Extracted data entries »
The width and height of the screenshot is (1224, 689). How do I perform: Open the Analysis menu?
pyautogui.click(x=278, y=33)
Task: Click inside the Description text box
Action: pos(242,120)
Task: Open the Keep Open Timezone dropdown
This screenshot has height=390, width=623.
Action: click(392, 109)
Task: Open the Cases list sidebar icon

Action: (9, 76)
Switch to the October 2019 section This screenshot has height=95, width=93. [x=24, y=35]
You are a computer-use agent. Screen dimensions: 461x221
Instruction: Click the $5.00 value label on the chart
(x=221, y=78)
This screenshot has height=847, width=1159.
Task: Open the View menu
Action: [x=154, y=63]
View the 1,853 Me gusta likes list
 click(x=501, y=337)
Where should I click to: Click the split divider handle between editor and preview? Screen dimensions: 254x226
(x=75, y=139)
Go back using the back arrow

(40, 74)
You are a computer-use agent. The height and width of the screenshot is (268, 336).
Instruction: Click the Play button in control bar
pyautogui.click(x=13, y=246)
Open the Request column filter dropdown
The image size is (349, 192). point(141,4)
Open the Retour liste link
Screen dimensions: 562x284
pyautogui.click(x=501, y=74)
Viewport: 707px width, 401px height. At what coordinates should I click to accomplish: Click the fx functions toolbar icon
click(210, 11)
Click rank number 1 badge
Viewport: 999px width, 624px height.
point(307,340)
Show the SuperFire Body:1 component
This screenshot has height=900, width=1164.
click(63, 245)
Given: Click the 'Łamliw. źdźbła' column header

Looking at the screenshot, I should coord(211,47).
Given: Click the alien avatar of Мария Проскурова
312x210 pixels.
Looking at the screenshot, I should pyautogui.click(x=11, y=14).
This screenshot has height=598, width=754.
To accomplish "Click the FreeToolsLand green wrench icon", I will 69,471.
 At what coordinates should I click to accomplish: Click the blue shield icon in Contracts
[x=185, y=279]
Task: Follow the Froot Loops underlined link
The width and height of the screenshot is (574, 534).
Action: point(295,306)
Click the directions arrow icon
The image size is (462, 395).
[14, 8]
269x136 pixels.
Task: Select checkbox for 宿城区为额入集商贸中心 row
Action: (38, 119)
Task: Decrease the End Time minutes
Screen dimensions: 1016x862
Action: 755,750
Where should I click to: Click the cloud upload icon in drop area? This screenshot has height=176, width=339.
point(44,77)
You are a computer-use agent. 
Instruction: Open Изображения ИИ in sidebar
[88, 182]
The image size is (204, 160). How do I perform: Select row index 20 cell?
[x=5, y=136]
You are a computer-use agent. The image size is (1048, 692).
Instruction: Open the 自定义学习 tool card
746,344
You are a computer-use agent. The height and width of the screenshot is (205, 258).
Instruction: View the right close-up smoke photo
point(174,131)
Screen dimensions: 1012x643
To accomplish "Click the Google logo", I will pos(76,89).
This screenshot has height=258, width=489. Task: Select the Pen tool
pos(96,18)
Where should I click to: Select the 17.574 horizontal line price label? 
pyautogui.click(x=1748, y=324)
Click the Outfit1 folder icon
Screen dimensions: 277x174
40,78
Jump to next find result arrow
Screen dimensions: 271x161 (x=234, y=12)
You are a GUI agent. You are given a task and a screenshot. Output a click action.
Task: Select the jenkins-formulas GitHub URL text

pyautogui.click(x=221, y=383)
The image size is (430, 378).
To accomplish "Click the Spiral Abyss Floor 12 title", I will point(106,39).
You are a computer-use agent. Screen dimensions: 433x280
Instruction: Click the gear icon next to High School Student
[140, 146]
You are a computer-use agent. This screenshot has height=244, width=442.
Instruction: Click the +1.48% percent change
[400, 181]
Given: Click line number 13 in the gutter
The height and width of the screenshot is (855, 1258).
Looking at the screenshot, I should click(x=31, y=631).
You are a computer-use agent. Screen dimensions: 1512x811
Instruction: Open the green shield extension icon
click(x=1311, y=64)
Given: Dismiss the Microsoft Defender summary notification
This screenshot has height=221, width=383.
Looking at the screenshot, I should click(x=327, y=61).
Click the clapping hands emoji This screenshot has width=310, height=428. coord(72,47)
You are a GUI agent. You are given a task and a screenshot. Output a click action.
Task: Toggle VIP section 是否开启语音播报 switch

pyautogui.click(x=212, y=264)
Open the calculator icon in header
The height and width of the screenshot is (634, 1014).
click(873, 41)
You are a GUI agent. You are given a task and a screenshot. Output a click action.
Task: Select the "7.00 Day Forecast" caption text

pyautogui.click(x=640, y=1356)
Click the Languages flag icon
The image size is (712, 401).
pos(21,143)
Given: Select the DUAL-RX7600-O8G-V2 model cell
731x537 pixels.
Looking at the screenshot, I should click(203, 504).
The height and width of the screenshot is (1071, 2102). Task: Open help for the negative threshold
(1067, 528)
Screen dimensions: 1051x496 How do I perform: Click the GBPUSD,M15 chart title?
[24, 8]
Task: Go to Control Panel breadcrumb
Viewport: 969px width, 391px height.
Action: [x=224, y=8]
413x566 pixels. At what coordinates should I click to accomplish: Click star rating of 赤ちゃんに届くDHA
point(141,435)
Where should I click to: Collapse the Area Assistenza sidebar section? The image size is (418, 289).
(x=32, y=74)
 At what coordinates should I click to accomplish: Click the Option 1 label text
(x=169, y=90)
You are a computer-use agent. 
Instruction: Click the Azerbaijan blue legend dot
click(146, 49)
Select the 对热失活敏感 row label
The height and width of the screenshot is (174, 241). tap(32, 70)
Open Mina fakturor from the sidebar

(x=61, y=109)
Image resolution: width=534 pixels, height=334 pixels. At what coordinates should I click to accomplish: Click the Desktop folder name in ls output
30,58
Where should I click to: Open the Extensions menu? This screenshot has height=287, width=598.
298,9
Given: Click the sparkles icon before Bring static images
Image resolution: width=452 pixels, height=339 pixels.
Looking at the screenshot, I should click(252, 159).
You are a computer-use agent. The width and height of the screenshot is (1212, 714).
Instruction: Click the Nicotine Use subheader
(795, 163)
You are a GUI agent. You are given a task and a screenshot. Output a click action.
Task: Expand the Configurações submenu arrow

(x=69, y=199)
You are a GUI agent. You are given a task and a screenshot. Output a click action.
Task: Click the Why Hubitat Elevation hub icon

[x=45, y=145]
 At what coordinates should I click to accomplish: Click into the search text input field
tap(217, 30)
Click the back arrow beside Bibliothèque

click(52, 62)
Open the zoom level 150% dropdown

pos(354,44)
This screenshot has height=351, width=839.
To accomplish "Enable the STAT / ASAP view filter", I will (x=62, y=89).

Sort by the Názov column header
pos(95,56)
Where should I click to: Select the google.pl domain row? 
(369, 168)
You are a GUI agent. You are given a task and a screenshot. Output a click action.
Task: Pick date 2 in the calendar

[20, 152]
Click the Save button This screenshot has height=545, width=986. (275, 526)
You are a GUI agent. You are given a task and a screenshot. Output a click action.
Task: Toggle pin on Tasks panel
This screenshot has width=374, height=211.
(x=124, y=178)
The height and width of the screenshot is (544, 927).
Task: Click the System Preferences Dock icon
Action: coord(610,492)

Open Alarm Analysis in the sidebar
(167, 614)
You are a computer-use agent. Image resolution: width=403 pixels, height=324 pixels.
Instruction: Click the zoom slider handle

WHAT IS NEEDED » What lines above contain the string "will"? Copy all of them.

REPLY »
To accomplish "Click the FreeToolsLand green wrench icon", I will 69,471.
To accomplish "Click the Google logo", I will pos(76,89).
To accomplish "Click the Spiral Abyss Floor 12 title", I will point(106,39).
To accomplish "Enable the STAT / ASAP view filter", I will (x=62, y=89).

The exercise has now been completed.